» Task brief: In the records below, find the line containing "Viewport: 1313px width, 673px", then copy that line and all lines after it, exactly, omitting every picture.

» Supplied data:
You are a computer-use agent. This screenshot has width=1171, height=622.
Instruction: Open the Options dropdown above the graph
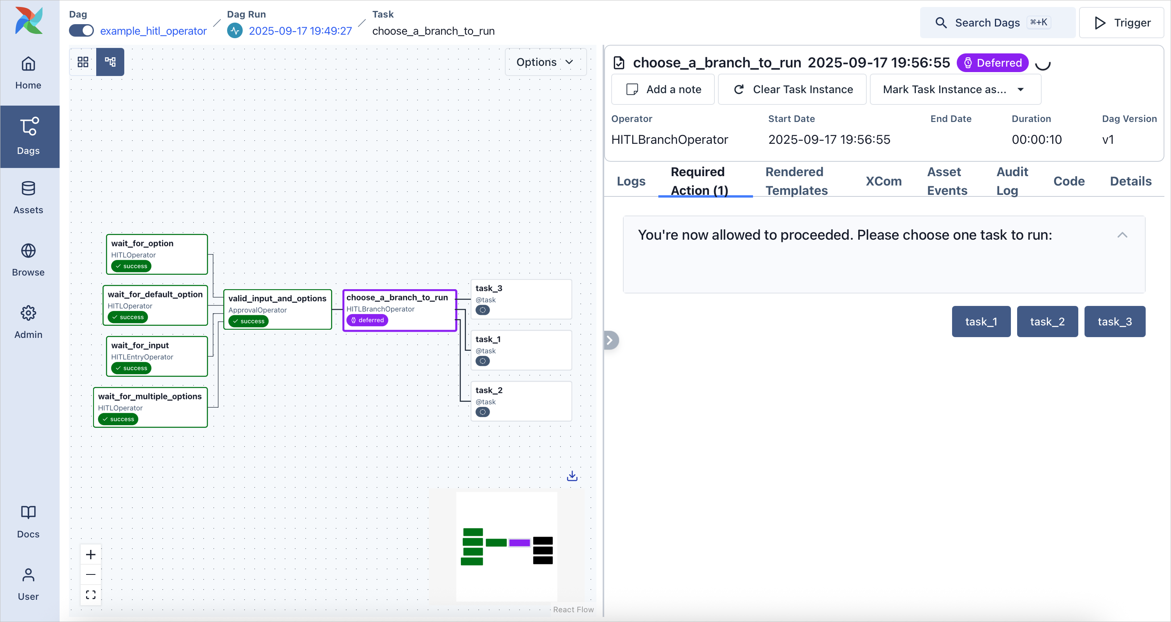point(545,62)
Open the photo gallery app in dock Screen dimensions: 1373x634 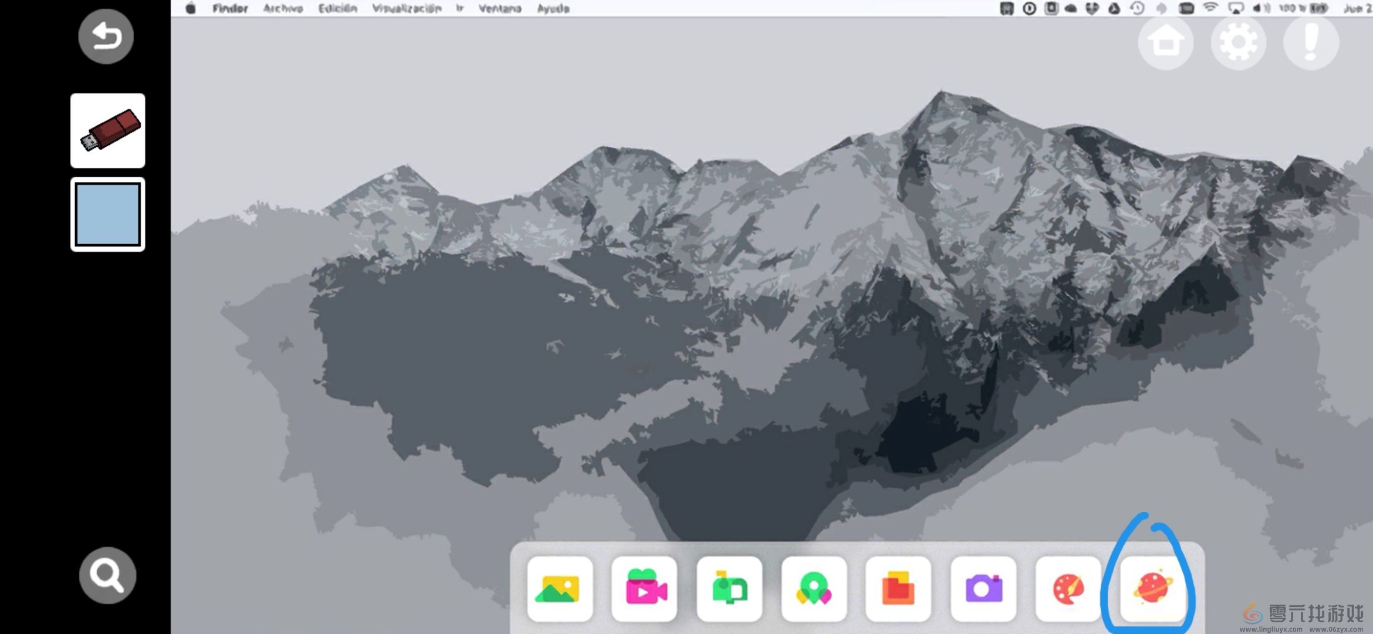click(x=559, y=589)
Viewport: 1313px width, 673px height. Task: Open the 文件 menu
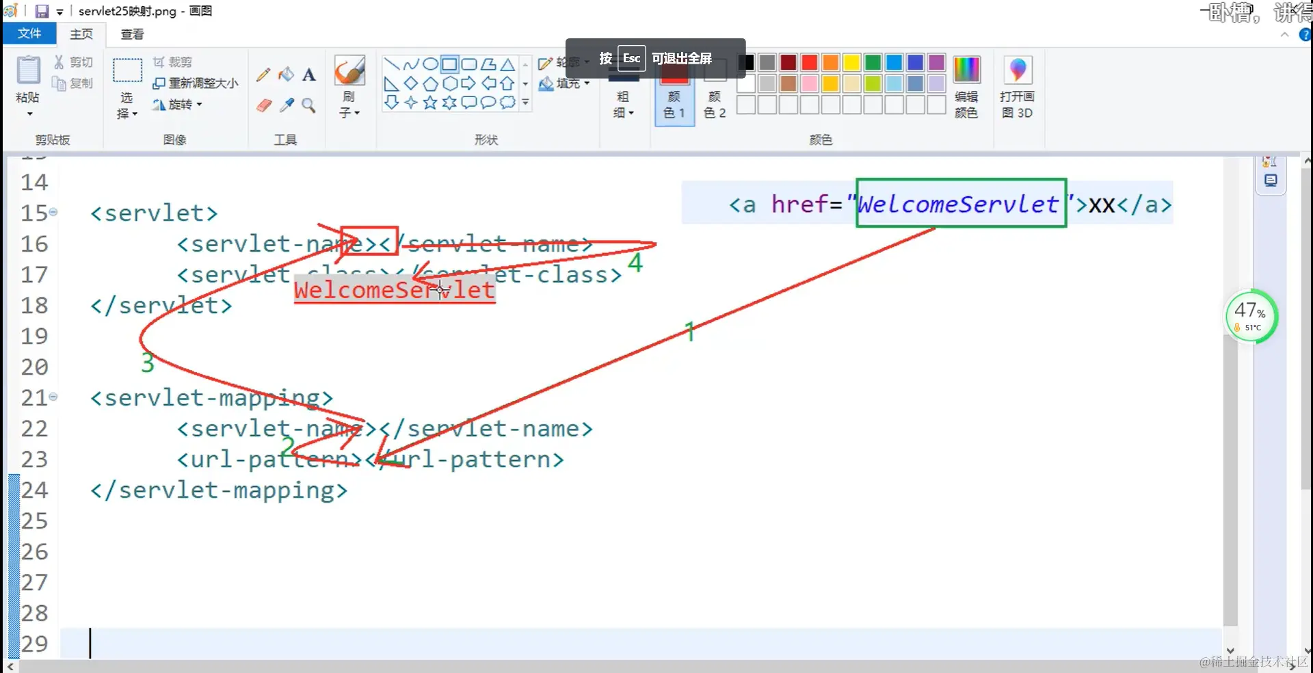click(x=29, y=33)
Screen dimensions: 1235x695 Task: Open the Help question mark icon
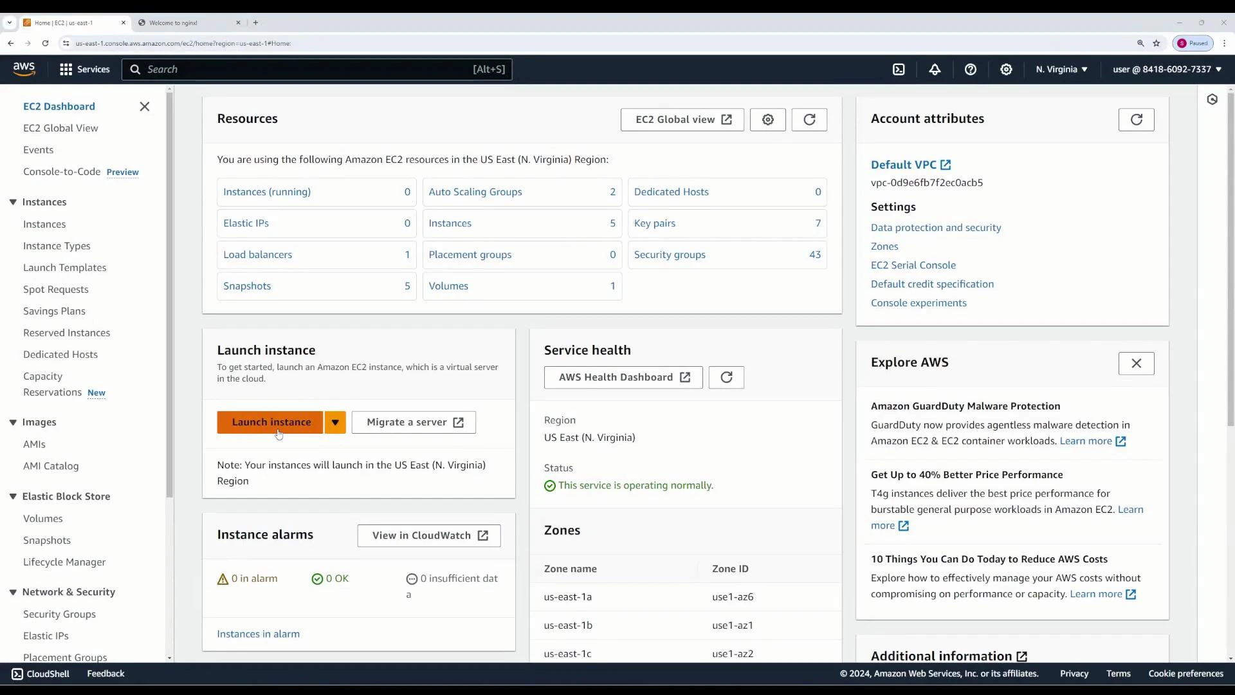(x=971, y=69)
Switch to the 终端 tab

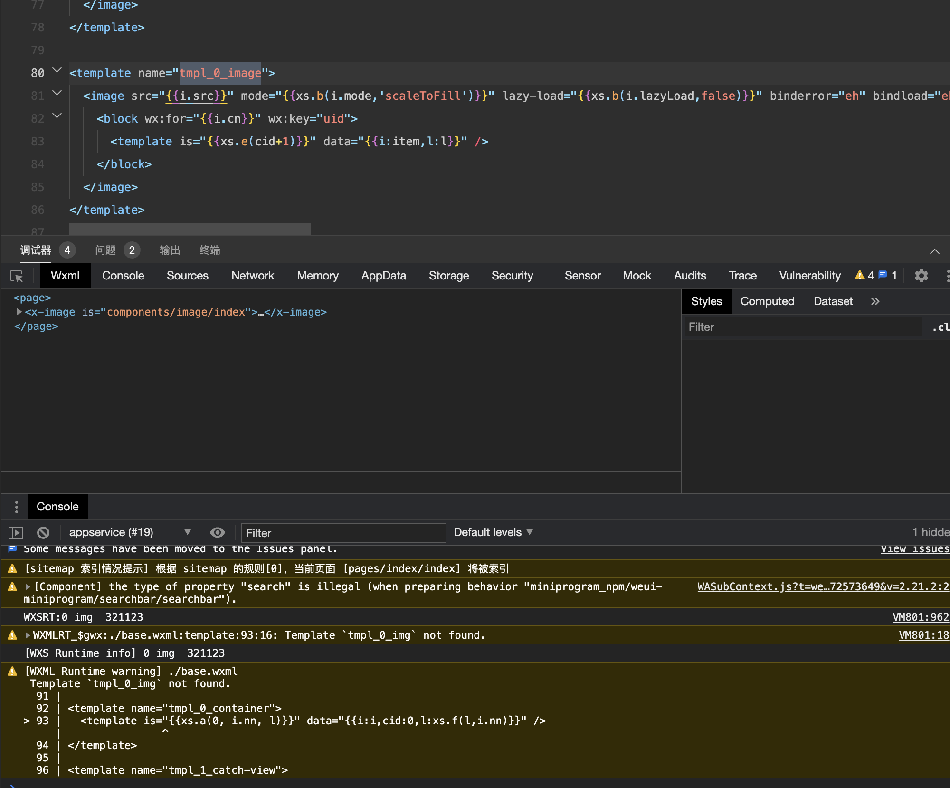pos(209,250)
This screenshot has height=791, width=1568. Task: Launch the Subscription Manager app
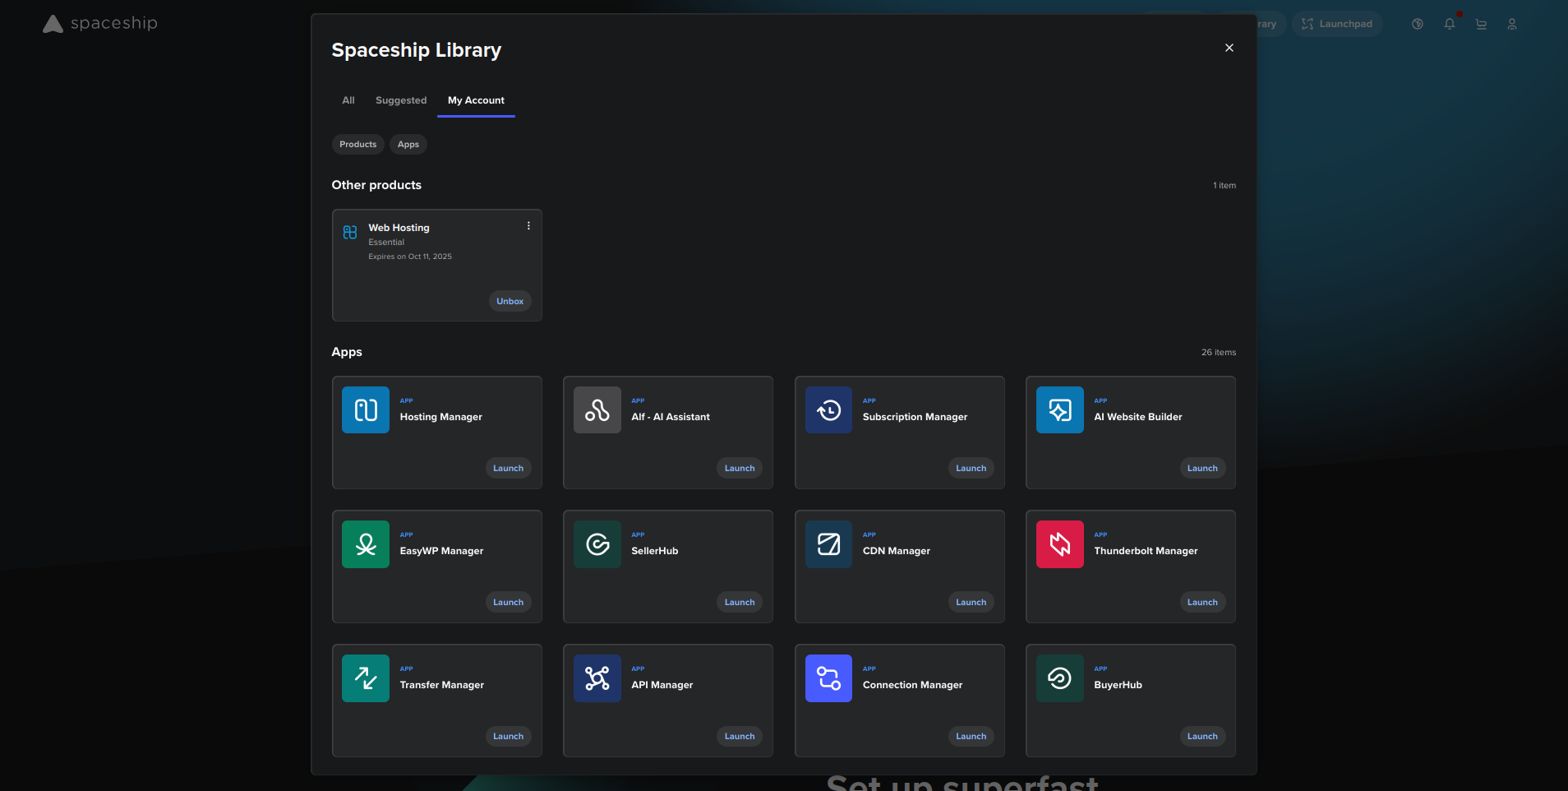tap(970, 468)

» Written reply:
Viewport: 1313px width, 673px height. Task: Open the 文件 menu
click(x=29, y=33)
Screen dimensions: 1235x695 Task: Open the Help question mark icon
(x=971, y=69)
Switch to the 终端 tab

pos(209,250)
This screenshot has height=791, width=1568. Task: Launch the Subscription Manager app
tap(970, 468)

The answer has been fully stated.